Il ne faut pas être grand clerc pour décoder la manœuvre. Musk adore déployer des prototypes et des idées bien avant qu’ils ne soient prêts. Vous souvenez-vous de l’Hyperloop, ce système de transport de masse autonome à 250 km/h ? Il a accouché d’un tunnel à Las Vegas où des chauffeurs humains conduisent des Teslas à faible vitesse. Une démonstration n’est pas un produit. C’est du spectacle. Et pourquoi ce spectacle maintenant ? La réponse est simple, les ventes de Tesla sont dans les choux. Depuis que Musk a aligné sa marque sur le trumpisme et s’est permis des saluts de style nazi, le cœur de sa clientèle s’est érodé. La voiture volante n’est pas une innovation, c’est un écran de fumée, une distraction clinquante pour faire oublier que l’empereur est nu et que ses affaires périclitent.
Et quand la distraction terrestre ne suffit plus, il y a toujours l’espace. L’IA exige une puissance de calcul et de stockage colossale et l’intérêt pour les centres de données spatiaux explose. Eric Schmidt et Jeff Bezos y investissent. Alors, qui voilà sur X ? Elon Musk, bien sûr.

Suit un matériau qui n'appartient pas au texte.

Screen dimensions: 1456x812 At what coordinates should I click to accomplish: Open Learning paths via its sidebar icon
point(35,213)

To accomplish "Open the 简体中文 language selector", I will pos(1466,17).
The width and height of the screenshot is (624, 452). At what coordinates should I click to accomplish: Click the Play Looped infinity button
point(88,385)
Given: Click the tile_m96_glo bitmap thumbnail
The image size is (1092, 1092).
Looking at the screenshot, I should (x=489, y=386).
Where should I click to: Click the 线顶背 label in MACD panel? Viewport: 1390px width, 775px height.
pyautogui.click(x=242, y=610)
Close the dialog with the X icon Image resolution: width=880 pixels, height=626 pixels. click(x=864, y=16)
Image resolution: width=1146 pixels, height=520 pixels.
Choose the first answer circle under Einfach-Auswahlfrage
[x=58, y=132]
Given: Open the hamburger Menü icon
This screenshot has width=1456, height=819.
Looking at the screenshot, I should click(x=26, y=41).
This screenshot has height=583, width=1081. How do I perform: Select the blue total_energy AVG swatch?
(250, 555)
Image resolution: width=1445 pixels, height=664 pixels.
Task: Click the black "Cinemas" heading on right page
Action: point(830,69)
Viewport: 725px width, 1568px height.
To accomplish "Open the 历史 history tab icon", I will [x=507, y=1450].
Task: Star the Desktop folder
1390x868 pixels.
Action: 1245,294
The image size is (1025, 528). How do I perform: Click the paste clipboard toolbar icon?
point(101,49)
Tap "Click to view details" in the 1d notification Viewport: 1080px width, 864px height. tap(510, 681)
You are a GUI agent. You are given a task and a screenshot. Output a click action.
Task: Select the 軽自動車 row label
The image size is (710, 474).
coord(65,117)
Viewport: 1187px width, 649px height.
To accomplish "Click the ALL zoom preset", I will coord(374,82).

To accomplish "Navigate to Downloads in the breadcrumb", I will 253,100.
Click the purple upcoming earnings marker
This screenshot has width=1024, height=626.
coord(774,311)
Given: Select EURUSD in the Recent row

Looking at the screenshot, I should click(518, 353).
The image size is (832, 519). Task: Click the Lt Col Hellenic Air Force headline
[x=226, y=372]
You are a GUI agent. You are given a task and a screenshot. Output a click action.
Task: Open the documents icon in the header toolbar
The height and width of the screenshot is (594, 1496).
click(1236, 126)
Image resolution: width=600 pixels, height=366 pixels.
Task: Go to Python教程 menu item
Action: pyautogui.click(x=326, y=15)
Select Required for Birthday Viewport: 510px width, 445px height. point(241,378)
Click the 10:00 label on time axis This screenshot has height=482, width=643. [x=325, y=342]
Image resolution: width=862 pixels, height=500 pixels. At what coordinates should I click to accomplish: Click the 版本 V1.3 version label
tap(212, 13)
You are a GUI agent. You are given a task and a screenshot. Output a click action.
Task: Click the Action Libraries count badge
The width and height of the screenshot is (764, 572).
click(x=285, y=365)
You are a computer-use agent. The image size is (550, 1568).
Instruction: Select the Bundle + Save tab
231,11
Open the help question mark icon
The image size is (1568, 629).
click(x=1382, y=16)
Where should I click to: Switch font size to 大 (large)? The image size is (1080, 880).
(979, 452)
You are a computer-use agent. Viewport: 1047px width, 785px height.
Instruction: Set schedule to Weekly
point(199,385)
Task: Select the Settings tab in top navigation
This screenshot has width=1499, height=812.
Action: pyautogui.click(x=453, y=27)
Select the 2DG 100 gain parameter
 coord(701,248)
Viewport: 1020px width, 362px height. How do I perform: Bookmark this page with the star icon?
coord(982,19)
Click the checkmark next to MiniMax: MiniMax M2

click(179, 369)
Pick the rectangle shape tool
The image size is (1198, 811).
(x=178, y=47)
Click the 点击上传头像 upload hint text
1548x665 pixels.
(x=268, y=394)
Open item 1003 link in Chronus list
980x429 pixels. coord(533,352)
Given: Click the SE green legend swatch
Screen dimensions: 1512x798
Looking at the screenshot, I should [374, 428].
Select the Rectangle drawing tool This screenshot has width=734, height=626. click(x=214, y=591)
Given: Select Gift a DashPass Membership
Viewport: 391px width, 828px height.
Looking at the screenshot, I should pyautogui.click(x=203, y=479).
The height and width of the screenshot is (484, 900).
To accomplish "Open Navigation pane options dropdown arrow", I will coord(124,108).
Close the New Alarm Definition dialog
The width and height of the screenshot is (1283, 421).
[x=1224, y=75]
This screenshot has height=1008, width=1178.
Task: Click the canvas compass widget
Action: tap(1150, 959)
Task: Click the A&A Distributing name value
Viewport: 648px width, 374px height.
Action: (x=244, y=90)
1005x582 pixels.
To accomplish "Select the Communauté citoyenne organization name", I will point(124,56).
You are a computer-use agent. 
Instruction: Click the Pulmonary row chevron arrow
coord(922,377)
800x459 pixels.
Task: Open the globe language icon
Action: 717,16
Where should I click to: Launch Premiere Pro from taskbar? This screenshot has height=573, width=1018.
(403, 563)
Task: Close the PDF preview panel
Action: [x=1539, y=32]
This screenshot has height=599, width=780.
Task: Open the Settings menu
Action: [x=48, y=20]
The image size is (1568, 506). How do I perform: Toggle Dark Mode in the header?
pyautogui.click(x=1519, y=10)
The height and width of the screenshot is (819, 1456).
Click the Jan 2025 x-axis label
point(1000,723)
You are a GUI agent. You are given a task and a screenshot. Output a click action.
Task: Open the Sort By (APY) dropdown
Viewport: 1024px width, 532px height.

Répondant à un article sur le sujet, il déclare: « Il suffirait de mettre à l’échelle les satellites Starlink V3… SpaceX le fera. » Son intérêt réhausse le profil de l’industrie, mais le schéma est le même. Elon Musk se positionne sur chaque nouvelle frontière technologique, non pas nécessairement pour innover, mais pour posséder le narratif.
Que ce soit sur le bitume ensanglanté de San Francisco, dans les studios enfumés de Joe Rogan ou dans le vide de l’espace, l’objectif reste le même. Il s’agit pour cet oligarque de s’assurer que, quelle que soit la conversation sur l’avenir, il en est le centre. La voiture volante de James Bond, comme il la décrit, n’est peut-être qu’un VTOL (un hélicoptère glorifié), mais peu importe. L’important n’est pas ce qu’il livre, c’est ce qu’il promet, nous faisant oublier les controverses d’aujourd’hui.